Controversy raged. More “clinical trials” were needed. In 1721 the King agreed to pardon six condemned Newgate prisoners if they agreed to volunteer for variolation. All survived and were pardoned. Maitland kept impeccable records.

Six Newgate prisoners pardoned

In 1722, six orphans also survived variolation under scrutiny and royal approval was finally granted. The Princess of Wales had already lost one daughter from smallpox and wished to be inoculated, together with her son and two other daughters. Even then, the “antivaxxers” were hard at work.
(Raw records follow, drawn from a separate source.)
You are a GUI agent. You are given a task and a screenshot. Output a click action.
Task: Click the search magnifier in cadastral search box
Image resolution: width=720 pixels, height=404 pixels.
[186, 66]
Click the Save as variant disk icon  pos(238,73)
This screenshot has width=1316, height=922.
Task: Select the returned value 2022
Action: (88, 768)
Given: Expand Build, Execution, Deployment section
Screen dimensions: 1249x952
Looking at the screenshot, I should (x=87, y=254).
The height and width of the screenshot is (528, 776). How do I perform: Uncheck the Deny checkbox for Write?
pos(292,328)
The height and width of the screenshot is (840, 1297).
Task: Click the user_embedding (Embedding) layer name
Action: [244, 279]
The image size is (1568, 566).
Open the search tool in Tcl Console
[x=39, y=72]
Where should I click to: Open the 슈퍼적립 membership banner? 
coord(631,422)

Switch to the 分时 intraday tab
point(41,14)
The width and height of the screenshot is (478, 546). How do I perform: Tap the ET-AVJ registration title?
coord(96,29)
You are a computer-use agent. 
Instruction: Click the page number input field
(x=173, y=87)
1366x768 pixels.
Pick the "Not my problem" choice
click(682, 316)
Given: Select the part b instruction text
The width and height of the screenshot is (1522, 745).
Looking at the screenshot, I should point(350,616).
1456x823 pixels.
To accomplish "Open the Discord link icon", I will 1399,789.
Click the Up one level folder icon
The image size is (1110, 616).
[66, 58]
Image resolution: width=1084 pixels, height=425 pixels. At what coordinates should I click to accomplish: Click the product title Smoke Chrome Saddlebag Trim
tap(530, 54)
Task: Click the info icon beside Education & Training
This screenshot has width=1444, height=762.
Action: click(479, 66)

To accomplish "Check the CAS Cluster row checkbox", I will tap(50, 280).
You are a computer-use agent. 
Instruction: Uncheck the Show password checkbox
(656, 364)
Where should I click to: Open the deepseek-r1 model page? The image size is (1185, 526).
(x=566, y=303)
Variolation was not completely safe. Deaths subsequently happened. In the 1760s there were multiple anecdotal reports of protection against smallpox by prior cowpox infection, a closely related virus but distinct from smallpox and never producing other than mild symptoms in humans. Cowpox was particularly common in milkmaids. In 1774, farmer Benjamin Jesty inoculated his family with pustular material from infected cows and the children remained healthy in a subsequent smallpox epidemic.

Edward Jenner vaccinating

In 1796 Edward Jenner ( inoculated James Phipps with cowpox from milkmaid Sarah Nelms. He was the first to apply science when he later variolated Phipps, this time with actual smallpox, and he was immune. Jenner’s results were met with initial scepticism but by 1800 vaccination was increasingly accepted. The term “vaccination” was a Latin nod to its origin (vacca=cow).

The modern smallpox vaccine contains vaccinia virus, closely related but genetically distinct from cowpox. Smallpox was declared eradicated by WHO in 1980 shortly after an accidental, but fatal, laboratory escape in Birmingham in 1978 (COVID analogy here?). The blogger considers himself lucky to remain alive after his student days doing a virology course at St Mary’s where the only live English stocks of smallpox virus were kept only feet away in a freezer at the time before their final journey via Porton Down to the Centers for Disease Control and Prevention (CDC) in Atlanta Georgia.

The blogger also recalls the original preserved hide of the donor cow Blossom  in the library when he worked at Jenner’s alma mater, St George’s Hospital at Hyde Park Corner. When the hospital was transferred to Tooting in 1977 it went to its current home at the Jenner Museum at Berkeley, Gloucestershire.

Blossom

Lady Mary Wortley Montagu’s later years

Lady Mary continued to write satirical articles and published her newspaper “Nonsense of Common-Sense” but her outspoken behaviour was increasingly embarrassing to her husband, which led to separation and divorce. When she was 47 years old she met 24 year old Algarotti which caused a bit of a scandal. She left for Venice but the fact that Algarotti was bisexual didn’t help. Having then settled in Avignon in 1742, the English and French went to war in 1744 and she returned to Italy.

Her son Edward was a tearaway, drunkard, burglar and bigamist with an illegitimate child, before absolving himself with a distinguished career in the army. They didn’t get on.

Lady Mary joined Count Palazzi in Gottolengo to lead a quiet rural life before returning to England, by which time she had written her travel diaries. Lady Mary’s daughter refused publication, but shortly after her death from breast cancer in 1762, they were published in the Netherlands from copies of the originals which had been quietly stolen and returned without her knowledge.